SHARE OF THE PARENTS IN THE BUILDING UP
OF THE OFFSPRING

The ids are 'ancestral plasms'—The reducing division brings about a diversity of germ-plasm in the germ-cells—Bolles Lee's 'Neotaxis' even in the primordial germ-cells—Häcker's observations on the persistent distinctness of the maternal and paternal chromosomes—Identical twins—The individuality is determined at fertilization—Unequal share of the ids in the determination of the offspring—Preponderance of one parent in the composition of the offspring—Certain ids of the ancestors remain unchanged in the germ-plasm of the descendants—Struggle of the Biophors—Alternation of the hereditary sequences in the parts of the child—Reversion—Datura-hybrids—Zebra-striping in the horse—Three-toed horses—New experiments in hybridization among plants by Correns and De Vries—Xenia.

As far as the phenomena of regeneration and budding are concerned, we have not been able to do much more than bring them under a formula, which harmonizes with the germ-plasm theory. But the case is different with the actual phenomena of inheritance in the restricted sense, for instance, with regard to the transmission of individual peculiarities from parent to child. Here the theory really increases our insight and lets us penetrate deeper into the causes of the phenomena; it is here no longer a mere 'portmanteau-theory.'

We are well aware, especially from observation on ourselves, that is, on Man, that the children of a pair often resemble one another but are never alike, and that one child frequently resembles one parent, another the other, while a third may exhibit a mingling of both parents. How does this come about? Since the germinal substance of both parents is derived from that of the ovum, from which they themselves have arisen—and must therefore be the same in all the germ-cells to which they give rise—new determinants cannot be added, and old ones cannot be dropped out, and variation of the determinants, the possibility of which is granted, would still not directly bring about the familiar mingling of resemblances to the two parents, but would at most give rise to something new and strange.

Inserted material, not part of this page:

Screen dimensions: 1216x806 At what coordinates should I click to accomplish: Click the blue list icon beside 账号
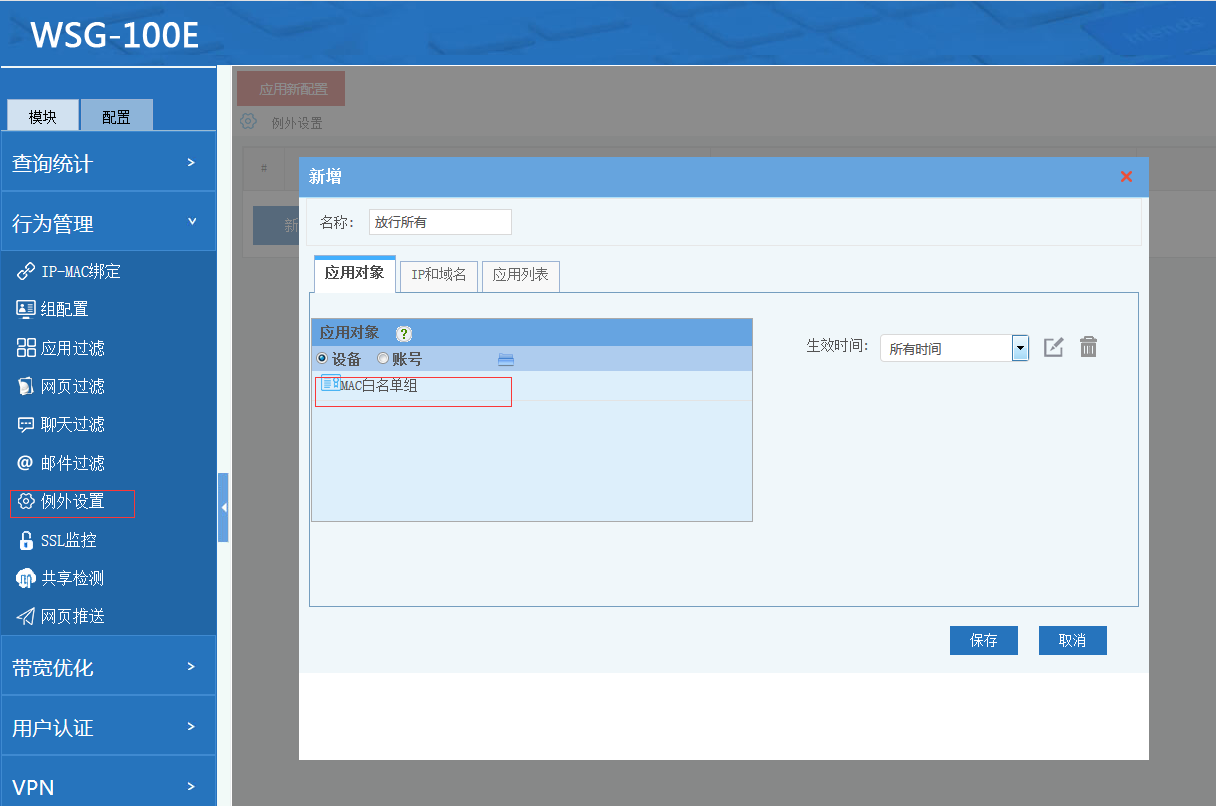pos(505,359)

Here the theory helps to elucidate matters. We found ourselves obliged to assume that the germ-plasm is composed of ids, that is, of equivalent portions of germ-plasm, each of which contains all the kinds of determinants appertaining to the building up of an individual, but each of these kinds in a particular individual form. I have already called these ids 'ancestral plasms,' and the term is appropriate, in so far that in every fertilization an equal number of ids from the father and from the mother are united in the ovum, so that the child is built up of the ids of his two nearest 'ancestors.' But as the ids of the parents are derived from those of the grandparents, and these again from those of the great-grandparents, the ids are in truth the idioplasm of the ancestors.

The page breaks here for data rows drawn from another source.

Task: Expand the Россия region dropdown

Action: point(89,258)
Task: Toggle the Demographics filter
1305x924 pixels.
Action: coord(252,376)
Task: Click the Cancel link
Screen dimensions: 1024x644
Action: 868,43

The expression, however, has been very frequently misunderstood, as if it were intended to mean that the ids retained unchanged for all time the character of their respective ancestors, and I have even been credited with supposing that our own ids still consist of the determinant-complexes of our fish-like or even Amœba-like ancestors. But in reality no id exactly or completely corresponds to the type, that is, to the whole being of any one of the ancestors in whose germ-plasm it was formerly contained, for each of the ancestors had many ids in his germ-plasm, and his entire constitution was not determined by any one of these alone, but by the co-operation of them all. The individual arising from a germ-cell must necessarily be the result of all the ids which make up his germ-plasm, but undoubtedly the share taken by some of them may be much stronger than that taken by others. It is also clear that, if we leave out of account any possible variation on the part of the ids, each of them belongs, not to one ancestor only, but to a whole series of ancestors, and must have taken part in their development, so that it is not the idioplasm of any particular ancestor, but only ancestral plasm in the general sense. In this sense we may quite well retain the designation, 'ancestral plasm,' for the id.

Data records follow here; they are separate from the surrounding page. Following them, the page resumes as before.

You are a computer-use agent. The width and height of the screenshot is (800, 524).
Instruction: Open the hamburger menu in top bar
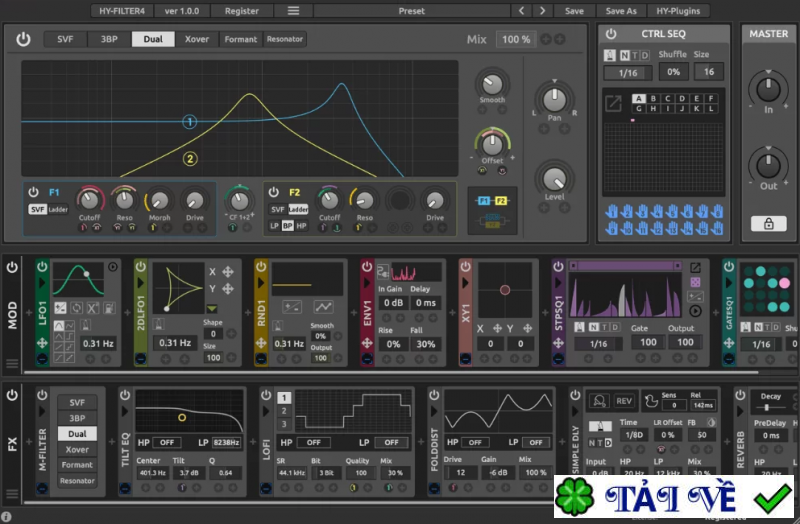293,11
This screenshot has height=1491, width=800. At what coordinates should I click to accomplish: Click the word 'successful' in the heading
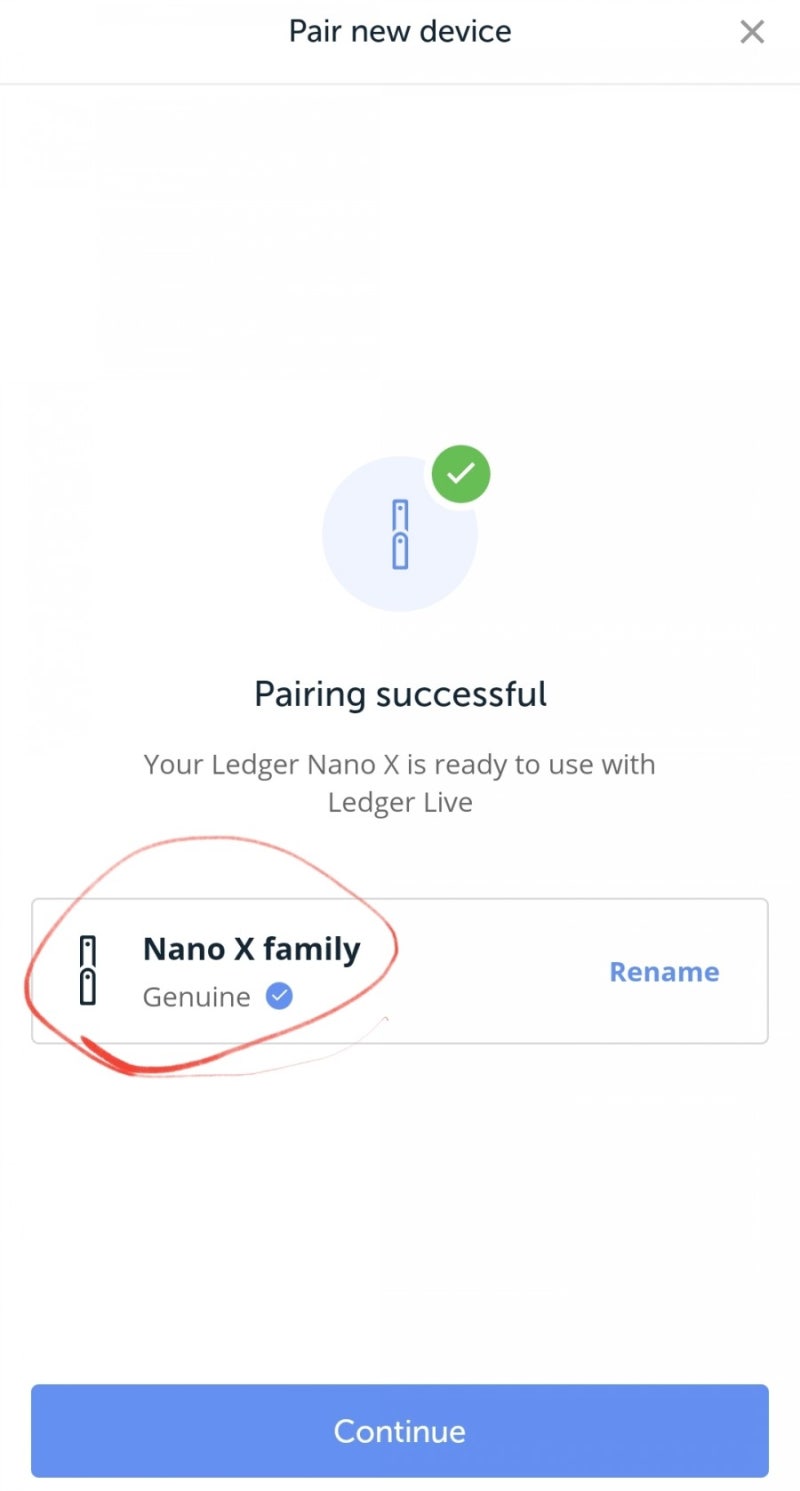(461, 693)
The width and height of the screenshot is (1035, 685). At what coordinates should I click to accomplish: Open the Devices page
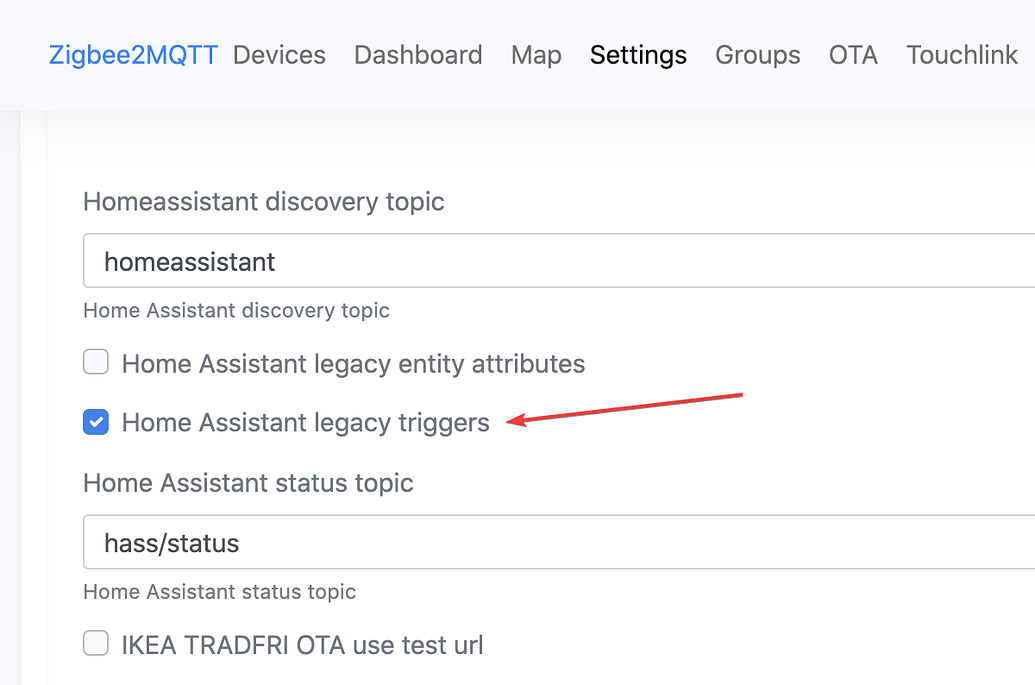279,55
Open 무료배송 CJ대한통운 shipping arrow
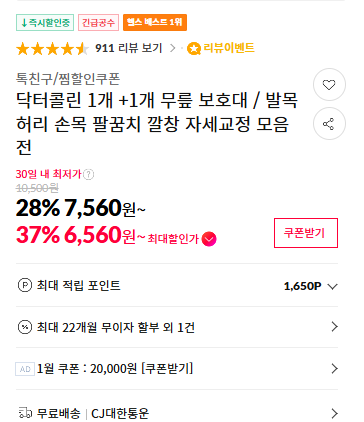 click(x=335, y=414)
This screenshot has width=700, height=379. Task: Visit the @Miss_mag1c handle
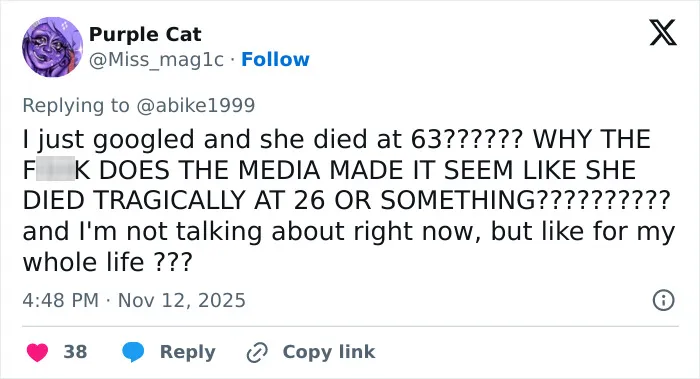point(156,60)
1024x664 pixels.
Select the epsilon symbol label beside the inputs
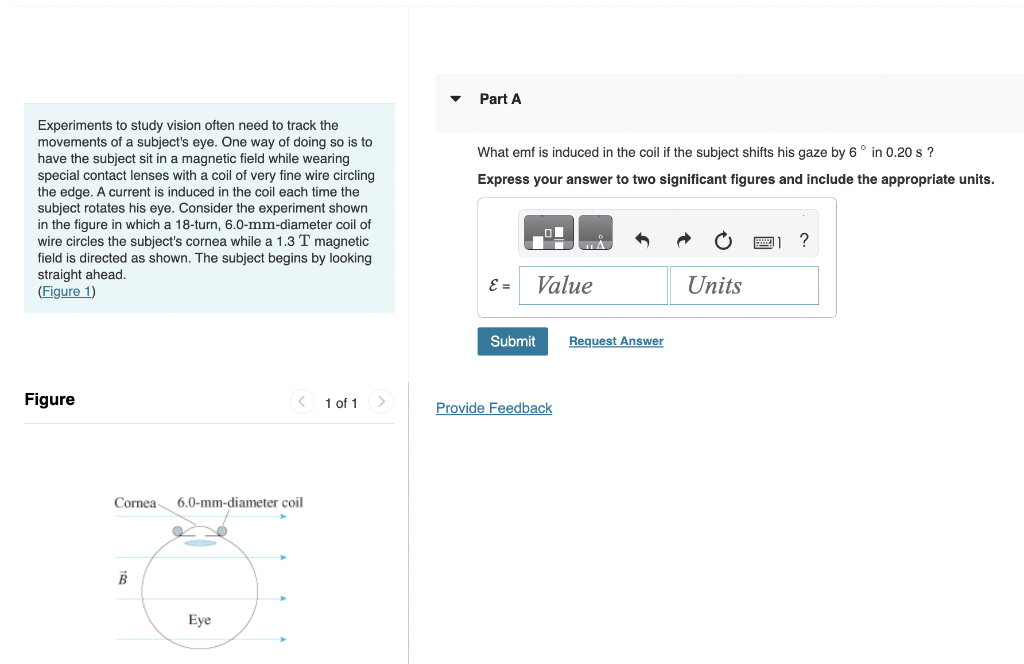pyautogui.click(x=496, y=285)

Thus, according to our view, the germ-plasm consists of ids, each of which contains all the determinants of the whole ontogeny, but usually in individually different quality.

Returning for a moment to the processes by which the reduction of the chromosomes, that is, of the nuclear rods of germ-plasm in the ovum and sperm-cell is brought about, we recall the fact that this happens at the last two divisions of the germ-cell, the so-called 'maturing divisions.' In these the nuclear substance, as we have seen, is divided between the two daughter-nuclei in a manner quite different from the usual one, for a longitudinal splitting of the rods, bands, or spheres in the equatorial plane of the nucleus does not take place, but half the number of rods move into the right and half into the left daughter-nucleus without previous division, so that in each daughter-nucleus the number of rods is reduced to half (Fig. 76).

Fig. 76. Diagram of the maturation divisions of the ovum. A, primitive germ-cell. B, mother-egg-cell, which has grown and has doubled the number of its chromosomes. C, first maturation division. D, immediately thereafter; Rk 1, the first directive cell or polar body. E, the second maturation spindle has been formed; the first polar body has divided into two (2 and 3); the four chromosomes remaining in the ovum lie in the second directive spindle. F, immediately after the second maturation division; 1, the mature ovum; 2, 3, and 4, the three polar cells, each of these four cells containing two chromosomes.